§ **Stated task**: Type out the lines of the data below without any changes, from the line containing "Where should I click to: Click the scrollbar" through the line containing "click(79, 321)".

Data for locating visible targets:
* BEGIN *

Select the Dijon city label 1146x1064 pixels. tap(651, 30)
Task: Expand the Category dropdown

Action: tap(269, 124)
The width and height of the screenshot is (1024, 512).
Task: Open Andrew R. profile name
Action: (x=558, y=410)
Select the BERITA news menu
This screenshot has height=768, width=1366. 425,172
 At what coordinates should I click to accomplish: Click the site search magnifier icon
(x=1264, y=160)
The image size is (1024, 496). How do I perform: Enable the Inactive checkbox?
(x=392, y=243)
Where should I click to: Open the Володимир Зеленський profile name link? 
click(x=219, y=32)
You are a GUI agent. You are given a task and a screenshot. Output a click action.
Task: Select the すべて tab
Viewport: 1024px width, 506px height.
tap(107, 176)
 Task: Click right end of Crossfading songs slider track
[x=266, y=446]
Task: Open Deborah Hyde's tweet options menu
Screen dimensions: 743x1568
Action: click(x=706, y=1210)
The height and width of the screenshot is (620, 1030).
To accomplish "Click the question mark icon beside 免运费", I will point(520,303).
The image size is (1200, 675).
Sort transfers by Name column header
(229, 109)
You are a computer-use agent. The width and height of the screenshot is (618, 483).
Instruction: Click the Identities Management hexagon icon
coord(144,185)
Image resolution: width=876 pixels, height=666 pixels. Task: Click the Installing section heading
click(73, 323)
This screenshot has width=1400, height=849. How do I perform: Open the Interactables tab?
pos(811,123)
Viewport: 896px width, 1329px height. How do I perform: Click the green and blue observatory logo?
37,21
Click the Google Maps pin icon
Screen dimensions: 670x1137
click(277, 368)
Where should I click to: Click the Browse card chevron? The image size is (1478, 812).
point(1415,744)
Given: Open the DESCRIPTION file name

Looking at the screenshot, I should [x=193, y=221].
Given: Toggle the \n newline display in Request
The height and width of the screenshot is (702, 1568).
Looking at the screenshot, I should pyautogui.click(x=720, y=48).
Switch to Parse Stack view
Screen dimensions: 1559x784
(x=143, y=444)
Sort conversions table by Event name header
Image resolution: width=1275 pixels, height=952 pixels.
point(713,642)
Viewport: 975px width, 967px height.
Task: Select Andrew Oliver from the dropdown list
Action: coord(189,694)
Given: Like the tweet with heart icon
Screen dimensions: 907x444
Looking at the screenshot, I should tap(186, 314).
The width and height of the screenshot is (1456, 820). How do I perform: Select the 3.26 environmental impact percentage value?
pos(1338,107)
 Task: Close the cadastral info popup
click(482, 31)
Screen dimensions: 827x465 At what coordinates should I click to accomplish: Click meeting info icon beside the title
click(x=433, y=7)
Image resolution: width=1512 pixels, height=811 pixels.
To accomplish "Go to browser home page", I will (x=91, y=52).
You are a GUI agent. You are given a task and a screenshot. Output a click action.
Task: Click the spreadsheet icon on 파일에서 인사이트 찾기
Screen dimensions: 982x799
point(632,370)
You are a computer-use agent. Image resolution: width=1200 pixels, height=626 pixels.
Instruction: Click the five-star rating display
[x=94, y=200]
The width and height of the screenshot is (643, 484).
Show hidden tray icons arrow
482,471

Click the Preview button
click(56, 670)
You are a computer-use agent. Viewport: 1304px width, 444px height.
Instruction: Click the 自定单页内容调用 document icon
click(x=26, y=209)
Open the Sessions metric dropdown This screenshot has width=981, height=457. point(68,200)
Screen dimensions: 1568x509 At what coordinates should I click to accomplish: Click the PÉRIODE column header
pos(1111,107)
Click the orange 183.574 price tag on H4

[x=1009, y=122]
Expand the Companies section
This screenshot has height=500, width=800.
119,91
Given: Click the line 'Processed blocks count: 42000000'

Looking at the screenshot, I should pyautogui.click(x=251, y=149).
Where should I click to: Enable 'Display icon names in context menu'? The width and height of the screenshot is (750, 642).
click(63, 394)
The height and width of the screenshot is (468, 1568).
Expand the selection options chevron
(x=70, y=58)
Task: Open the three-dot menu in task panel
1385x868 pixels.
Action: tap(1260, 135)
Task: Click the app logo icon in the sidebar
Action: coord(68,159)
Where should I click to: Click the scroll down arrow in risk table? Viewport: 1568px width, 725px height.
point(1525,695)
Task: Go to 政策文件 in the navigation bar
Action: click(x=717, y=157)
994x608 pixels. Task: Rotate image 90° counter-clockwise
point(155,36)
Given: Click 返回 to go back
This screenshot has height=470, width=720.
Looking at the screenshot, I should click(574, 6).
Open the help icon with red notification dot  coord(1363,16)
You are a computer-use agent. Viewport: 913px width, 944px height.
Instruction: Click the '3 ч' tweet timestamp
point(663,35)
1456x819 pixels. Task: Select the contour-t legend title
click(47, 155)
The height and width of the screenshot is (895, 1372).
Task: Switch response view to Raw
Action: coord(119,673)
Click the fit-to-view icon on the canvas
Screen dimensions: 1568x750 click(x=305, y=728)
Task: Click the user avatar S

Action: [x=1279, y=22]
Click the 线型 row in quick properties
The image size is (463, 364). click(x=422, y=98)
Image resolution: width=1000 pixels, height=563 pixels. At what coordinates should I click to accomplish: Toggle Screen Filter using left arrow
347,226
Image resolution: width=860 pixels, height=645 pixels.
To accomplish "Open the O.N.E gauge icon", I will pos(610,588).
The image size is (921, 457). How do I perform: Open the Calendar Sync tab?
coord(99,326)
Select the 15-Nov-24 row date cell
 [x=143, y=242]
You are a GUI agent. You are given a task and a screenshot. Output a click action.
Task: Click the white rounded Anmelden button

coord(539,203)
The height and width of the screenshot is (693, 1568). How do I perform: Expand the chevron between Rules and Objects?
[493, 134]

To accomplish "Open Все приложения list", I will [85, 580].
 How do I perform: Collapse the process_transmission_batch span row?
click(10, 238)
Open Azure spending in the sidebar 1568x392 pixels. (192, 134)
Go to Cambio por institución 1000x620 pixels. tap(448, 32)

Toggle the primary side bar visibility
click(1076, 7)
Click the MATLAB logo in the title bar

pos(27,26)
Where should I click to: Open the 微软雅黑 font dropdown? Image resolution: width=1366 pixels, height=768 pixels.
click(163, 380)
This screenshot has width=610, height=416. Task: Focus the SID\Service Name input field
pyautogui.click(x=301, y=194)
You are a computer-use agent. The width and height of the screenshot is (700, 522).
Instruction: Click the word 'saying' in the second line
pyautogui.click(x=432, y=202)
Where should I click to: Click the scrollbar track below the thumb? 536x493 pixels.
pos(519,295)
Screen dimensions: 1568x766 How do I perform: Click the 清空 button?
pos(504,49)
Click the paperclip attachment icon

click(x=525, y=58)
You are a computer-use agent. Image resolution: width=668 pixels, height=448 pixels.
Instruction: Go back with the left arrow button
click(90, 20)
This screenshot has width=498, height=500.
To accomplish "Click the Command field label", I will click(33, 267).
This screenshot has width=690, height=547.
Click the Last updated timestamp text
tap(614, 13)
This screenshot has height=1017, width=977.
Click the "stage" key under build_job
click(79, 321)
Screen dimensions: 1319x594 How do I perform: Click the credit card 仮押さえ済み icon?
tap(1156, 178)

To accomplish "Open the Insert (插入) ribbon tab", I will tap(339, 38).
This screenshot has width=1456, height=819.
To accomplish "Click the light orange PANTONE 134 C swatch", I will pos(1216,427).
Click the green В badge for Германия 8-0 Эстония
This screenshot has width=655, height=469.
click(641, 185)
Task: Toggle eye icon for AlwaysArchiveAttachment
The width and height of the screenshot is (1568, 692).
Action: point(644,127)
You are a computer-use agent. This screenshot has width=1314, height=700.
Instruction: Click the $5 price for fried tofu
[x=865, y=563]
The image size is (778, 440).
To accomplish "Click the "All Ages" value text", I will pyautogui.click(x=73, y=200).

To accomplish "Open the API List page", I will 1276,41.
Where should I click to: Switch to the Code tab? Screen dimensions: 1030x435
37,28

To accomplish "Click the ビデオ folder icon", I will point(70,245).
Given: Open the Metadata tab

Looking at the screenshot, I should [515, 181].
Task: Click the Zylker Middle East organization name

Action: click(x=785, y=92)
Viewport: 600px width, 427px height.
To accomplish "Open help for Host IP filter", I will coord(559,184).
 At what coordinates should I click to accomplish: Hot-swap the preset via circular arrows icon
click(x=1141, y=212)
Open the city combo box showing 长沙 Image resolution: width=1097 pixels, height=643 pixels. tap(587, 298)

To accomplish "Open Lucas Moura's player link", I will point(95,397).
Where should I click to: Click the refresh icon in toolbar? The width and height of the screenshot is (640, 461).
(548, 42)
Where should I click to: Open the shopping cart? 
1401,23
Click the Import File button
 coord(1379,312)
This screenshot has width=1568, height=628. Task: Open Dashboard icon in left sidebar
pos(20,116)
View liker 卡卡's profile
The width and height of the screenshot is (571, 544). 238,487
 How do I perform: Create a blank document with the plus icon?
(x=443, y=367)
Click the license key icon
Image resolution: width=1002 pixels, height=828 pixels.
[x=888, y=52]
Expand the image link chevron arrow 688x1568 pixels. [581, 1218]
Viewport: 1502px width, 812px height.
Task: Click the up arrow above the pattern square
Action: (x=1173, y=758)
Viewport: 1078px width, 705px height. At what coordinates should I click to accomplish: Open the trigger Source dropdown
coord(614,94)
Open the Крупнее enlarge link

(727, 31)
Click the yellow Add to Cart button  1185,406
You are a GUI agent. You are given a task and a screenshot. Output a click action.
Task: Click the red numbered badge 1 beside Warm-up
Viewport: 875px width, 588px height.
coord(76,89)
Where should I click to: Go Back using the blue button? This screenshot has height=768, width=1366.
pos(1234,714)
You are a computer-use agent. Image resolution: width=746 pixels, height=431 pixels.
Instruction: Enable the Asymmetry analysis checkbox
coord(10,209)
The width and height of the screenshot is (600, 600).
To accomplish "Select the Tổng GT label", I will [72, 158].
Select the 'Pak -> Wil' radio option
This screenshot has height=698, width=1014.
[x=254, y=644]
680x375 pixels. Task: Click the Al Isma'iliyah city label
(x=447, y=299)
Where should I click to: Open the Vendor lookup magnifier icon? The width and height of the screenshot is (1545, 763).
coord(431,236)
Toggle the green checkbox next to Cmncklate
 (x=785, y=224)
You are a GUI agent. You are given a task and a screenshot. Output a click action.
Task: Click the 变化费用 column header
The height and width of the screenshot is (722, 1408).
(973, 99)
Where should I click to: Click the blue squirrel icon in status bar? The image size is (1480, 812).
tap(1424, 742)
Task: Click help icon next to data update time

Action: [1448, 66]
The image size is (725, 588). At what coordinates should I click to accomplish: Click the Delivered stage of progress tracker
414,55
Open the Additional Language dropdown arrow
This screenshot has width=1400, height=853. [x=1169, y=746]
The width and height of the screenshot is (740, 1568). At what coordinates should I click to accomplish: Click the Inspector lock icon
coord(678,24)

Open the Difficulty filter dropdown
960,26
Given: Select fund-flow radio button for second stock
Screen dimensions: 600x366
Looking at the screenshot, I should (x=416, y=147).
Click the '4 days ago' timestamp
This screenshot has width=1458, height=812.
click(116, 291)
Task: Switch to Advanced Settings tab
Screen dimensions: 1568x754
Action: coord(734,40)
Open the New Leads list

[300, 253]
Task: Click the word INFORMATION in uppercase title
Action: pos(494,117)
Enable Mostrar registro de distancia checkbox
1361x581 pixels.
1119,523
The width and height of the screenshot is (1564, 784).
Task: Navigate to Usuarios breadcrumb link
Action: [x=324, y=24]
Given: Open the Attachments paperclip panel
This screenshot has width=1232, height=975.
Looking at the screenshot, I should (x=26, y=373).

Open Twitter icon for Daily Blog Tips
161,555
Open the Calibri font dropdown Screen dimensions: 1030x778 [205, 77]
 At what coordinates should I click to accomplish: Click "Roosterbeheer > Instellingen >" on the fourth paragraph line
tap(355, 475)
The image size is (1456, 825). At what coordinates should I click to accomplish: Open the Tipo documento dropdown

* END *

§ **Written answer**:
Where should I click to: Click the scrollbar track below the thumb? 536x493 pixels.
pos(519,295)
Screen dimensions: 1568x766 How do I perform: Click the 清空 button?
pos(504,49)
Click the paperclip attachment icon

click(x=525, y=58)
You are a computer-use agent. Image resolution: width=668 pixels, height=448 pixels.
Instruction: Go back with the left arrow button
click(90, 20)
This screenshot has width=498, height=500.
To accomplish "Click the Command field label", I will click(33, 267).
This screenshot has width=690, height=547.
Click the Last updated timestamp text
tap(614, 13)
This screenshot has height=1017, width=977.
Click the "stage" key under build_job
click(79, 321)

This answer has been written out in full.